Saturday, September 8, 2012

Support Team HepRat For the September 15, 2012 Liver Life Walk in San Francisco



I've joined the Liver Life Walk in San Francisco as part of Team HepRat, in honor of my husband, the author of this HepRat blog, who has recently struggled with liver issues and the side effects of current treatments. Visit this link to read more or support our cause: GO TEAM HEPRAT!

Tuesday, August 21, 2012

Long Term Side Effects: Everything is a little bit hotter.




My core temperature has changed.

I was out at the Beach Chalet restaurant this past Sunday with my wife and a few friends listening to one of our favorite bands, the Aqua Velvets. The restaurant itself is just across the Great Highway from the beach and a perfect setting for the Surf Jazz the band features. It was a typical San Francisco summer afternoon with a bit of fog and a very slight breeze that, thankfully was shielded by the of the restaurant building. The temperature was in the mid-60s. I was wearing a T-shirt and a long sleeve dress shirt that was unbuttoned over a pair of jeans and I was perfectly comfortable. I was thinking about it while sitting there and it reinforced the fact that one of the long-term side effects of the of the hepatitis C chemotherapy treatment process is that my temperature comfort level has moved a bit lower on the spectrum. In the old days on an afternoon like that I would've been wearing a sweatshirt at least and perhaps even a light jacket over a sweatshirt. The breeze would've chilled me, my hands would have been cold and while I would have stayed and listened to the band, I would not exactly have been comfortable.

Now however it seems I am much better suited to the San Francisco climate. Many days I wear an undershirt with a long sleeve shirt over it,  either a T-shirt or golf style shirt or a button-front dress shirt and that's all I wear (except for pants, I still wear pants even after chemo...).  I generally don't need to wear a jacket or I can carry a light fleece jacket with me to can put on only in the evening when the temperature drops into the very low 60s or the wind kicks up. In the old days, pre-treatment, I would always follow the San Francisco prescription of dressing in layers with a shirt, sweatshirt and jacket always with me and most often all worn at the same time. That is no longer the case.

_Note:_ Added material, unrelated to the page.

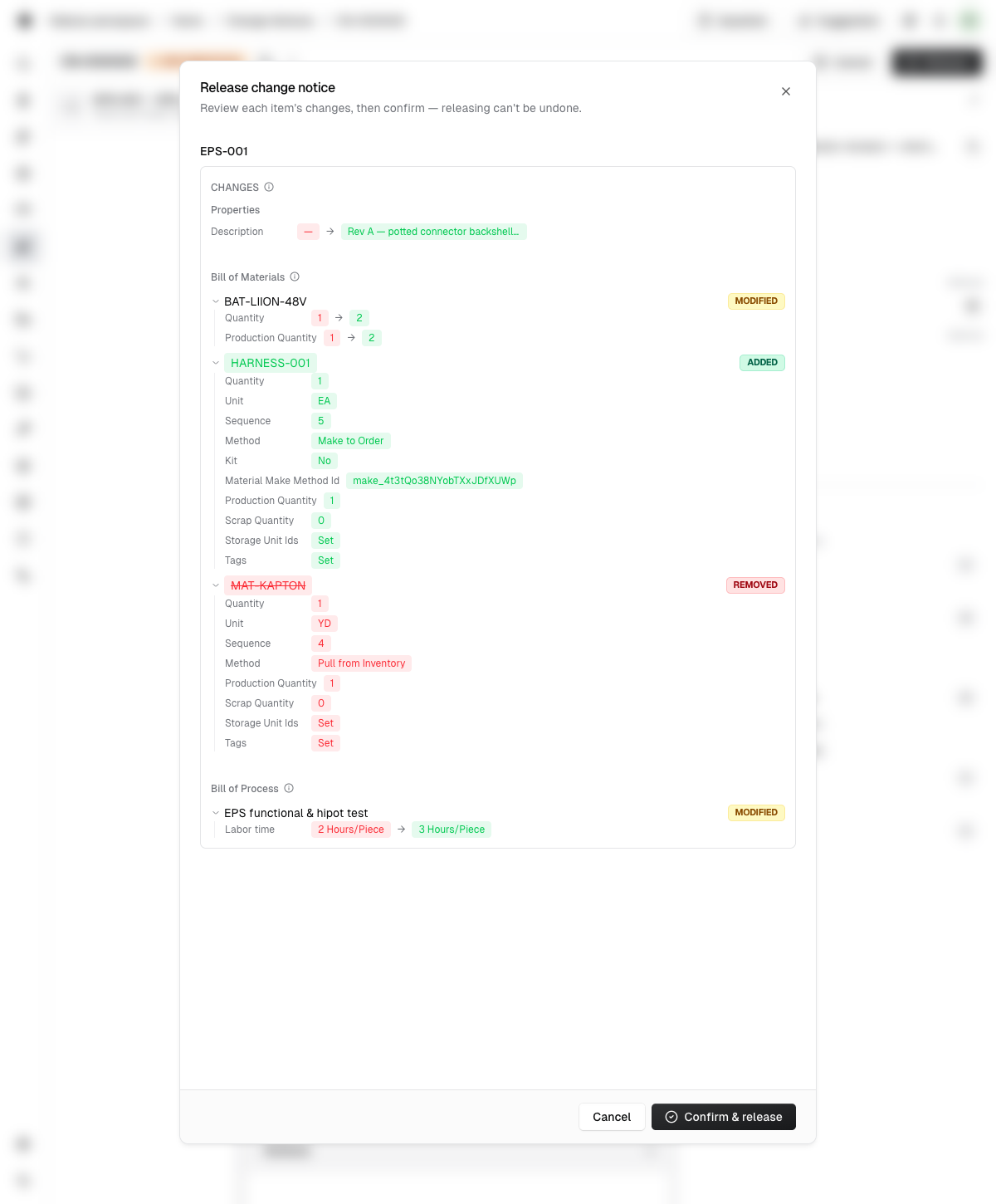
Task: Click the check-circle icon in Confirm button
Action: pyautogui.click(x=671, y=1117)
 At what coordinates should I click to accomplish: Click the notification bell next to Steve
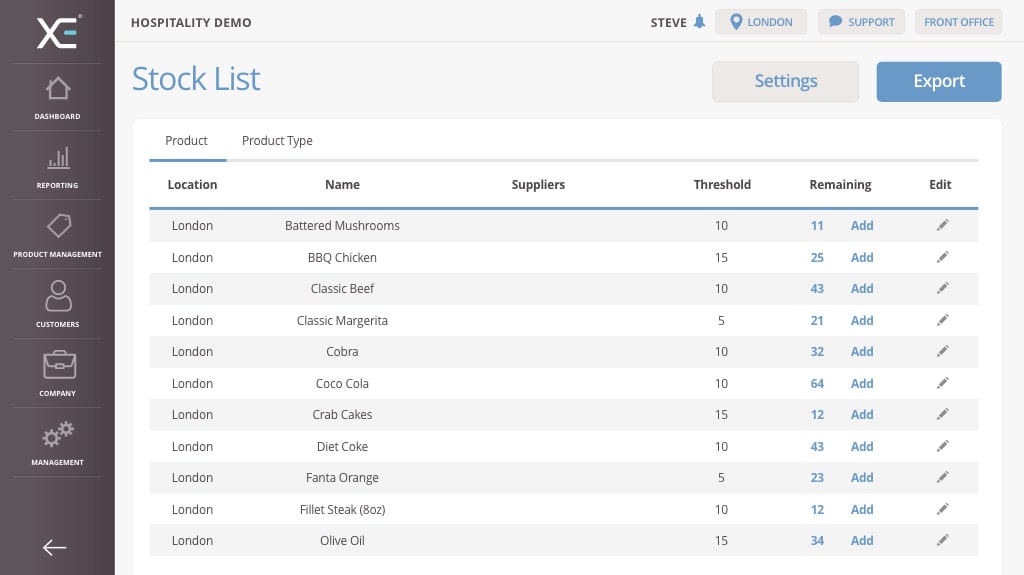[699, 22]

 Many of the long-term side effects that have stayed with me since the hepatitis C chemo are not ones that I have enjoyed or have not been ones that have benefited me in the long term. This one however is definitely an advantage. While I am no longer is able to tolerate warm temperatures as well as I was in the past and truly hot weather really leaves me exhausted, that's not the sort of weather that we have very often in San Francisco. Now I appear to be better adapted to my environment and I can tolerate the city that before I always used to find much too cold for my taste.

If global warming really intensifies in the long run, this and may not be an advantage. But for right now and for the next few years it may very well end up being the best side effect of being treated for hepatitis C.